◆ LISTED RECORDS
■ ■ ■ ■
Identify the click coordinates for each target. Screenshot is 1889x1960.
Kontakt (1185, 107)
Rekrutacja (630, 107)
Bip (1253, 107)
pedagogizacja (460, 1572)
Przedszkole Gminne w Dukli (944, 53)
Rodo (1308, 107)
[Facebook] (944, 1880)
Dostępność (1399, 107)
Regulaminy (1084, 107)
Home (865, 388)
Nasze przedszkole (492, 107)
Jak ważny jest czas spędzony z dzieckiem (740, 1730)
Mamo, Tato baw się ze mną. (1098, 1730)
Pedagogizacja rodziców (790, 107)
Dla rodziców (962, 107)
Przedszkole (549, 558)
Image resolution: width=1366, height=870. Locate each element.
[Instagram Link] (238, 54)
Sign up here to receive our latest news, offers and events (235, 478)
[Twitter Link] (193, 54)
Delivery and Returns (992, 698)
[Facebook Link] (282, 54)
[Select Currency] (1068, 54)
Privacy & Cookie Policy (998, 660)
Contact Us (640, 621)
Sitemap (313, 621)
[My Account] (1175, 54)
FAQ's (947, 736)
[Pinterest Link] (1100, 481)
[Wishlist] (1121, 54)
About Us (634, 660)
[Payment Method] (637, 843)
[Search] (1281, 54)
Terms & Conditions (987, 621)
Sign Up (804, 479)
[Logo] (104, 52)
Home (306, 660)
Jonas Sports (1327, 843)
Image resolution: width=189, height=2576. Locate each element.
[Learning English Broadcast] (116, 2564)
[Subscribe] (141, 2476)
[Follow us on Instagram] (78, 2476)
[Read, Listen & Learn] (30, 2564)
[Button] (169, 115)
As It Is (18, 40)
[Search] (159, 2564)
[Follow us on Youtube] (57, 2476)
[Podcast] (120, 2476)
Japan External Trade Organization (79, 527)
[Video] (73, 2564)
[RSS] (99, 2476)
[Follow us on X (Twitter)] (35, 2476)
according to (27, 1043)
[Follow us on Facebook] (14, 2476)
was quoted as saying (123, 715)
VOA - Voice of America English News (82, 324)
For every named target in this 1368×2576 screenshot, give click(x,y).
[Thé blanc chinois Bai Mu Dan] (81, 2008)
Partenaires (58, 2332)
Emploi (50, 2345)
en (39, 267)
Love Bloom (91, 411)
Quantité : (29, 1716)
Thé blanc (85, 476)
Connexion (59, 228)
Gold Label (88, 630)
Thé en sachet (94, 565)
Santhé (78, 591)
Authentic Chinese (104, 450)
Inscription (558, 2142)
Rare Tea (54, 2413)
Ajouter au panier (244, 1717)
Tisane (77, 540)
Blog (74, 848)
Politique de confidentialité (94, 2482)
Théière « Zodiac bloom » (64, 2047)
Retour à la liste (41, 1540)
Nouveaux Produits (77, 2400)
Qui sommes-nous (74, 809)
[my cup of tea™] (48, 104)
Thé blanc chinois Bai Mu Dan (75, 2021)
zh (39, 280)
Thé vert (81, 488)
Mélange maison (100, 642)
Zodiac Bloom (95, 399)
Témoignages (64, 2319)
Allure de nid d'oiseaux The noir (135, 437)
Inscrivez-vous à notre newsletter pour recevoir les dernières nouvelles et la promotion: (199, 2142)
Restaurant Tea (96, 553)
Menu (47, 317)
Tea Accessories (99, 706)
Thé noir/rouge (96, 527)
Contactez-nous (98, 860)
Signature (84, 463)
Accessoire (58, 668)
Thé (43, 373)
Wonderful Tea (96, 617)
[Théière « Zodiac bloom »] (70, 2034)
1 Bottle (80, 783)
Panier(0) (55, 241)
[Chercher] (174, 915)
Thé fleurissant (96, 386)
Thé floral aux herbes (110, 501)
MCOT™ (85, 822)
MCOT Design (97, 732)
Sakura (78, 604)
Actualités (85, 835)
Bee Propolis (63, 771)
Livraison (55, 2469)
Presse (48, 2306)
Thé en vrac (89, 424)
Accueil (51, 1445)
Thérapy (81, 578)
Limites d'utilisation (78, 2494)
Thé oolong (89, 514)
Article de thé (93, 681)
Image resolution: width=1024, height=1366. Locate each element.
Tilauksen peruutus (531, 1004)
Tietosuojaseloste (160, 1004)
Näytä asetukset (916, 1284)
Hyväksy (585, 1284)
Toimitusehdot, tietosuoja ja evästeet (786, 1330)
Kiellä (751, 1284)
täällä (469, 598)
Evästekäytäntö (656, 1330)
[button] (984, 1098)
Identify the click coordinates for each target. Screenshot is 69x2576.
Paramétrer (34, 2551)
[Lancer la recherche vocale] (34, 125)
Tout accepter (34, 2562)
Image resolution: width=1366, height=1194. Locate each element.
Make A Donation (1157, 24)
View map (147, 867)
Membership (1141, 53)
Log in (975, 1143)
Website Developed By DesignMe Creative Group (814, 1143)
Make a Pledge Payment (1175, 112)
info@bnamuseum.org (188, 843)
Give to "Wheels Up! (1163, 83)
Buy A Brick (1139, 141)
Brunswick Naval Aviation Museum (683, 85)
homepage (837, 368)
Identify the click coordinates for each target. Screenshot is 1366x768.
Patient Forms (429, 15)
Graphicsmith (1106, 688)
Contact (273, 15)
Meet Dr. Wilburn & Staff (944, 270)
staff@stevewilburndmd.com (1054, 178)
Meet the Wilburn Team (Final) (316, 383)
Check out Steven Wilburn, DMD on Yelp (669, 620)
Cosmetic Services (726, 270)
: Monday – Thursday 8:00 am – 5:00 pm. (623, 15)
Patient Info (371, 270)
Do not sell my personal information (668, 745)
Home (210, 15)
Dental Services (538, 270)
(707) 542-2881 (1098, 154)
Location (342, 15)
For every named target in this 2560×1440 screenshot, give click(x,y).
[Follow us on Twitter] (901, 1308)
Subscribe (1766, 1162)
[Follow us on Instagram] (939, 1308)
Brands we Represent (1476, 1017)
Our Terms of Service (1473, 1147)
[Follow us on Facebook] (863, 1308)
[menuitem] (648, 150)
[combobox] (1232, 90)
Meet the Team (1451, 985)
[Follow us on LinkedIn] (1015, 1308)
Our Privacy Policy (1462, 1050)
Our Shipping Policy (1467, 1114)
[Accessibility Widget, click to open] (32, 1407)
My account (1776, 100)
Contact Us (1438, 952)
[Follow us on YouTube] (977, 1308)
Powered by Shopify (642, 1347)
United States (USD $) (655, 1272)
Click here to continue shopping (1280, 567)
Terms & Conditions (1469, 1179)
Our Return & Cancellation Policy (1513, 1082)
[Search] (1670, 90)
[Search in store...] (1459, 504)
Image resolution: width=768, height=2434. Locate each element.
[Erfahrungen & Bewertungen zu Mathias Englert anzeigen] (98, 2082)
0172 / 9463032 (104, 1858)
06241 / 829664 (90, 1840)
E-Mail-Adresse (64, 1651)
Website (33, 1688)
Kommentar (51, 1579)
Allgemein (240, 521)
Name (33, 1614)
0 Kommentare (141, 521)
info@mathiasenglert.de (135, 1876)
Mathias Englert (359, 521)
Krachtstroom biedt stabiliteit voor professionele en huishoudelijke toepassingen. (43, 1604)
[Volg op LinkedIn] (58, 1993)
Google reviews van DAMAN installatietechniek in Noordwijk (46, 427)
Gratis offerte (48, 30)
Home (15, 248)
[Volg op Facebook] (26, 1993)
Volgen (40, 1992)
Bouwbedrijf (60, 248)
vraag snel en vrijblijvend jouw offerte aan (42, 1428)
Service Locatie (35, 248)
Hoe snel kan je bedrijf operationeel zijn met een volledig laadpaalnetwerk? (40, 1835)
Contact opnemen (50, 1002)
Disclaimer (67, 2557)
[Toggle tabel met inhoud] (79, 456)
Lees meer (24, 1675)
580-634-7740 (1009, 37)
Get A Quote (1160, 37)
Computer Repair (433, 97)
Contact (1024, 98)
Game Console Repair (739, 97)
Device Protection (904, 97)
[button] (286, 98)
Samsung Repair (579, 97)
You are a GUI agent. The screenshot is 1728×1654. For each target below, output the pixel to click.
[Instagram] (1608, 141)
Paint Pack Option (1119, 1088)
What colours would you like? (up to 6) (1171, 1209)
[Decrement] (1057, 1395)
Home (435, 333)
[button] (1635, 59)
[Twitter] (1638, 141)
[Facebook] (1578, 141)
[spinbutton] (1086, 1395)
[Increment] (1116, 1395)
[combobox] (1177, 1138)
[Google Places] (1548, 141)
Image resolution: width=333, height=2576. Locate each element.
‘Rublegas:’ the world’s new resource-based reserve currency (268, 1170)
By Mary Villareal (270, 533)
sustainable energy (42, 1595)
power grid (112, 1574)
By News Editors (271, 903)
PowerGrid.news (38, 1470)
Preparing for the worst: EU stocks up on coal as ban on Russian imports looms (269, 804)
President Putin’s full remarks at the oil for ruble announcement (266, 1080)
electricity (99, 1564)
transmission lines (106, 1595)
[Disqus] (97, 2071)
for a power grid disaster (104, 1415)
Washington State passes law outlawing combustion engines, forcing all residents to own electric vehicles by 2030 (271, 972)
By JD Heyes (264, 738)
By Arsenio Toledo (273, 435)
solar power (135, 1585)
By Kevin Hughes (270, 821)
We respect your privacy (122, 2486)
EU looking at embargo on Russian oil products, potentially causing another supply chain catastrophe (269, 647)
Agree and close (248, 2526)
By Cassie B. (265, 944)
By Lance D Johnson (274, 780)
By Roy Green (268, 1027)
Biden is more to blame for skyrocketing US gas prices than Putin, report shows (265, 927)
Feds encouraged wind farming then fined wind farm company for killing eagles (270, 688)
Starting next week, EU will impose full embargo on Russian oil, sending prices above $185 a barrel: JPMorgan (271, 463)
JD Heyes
■ ■ ■ ■
◆ GOAL OF THE EXERCISE
When the word "here" appears in a line of the data, that line is counted; report the number only.

◆ SOLUTION BELOW
2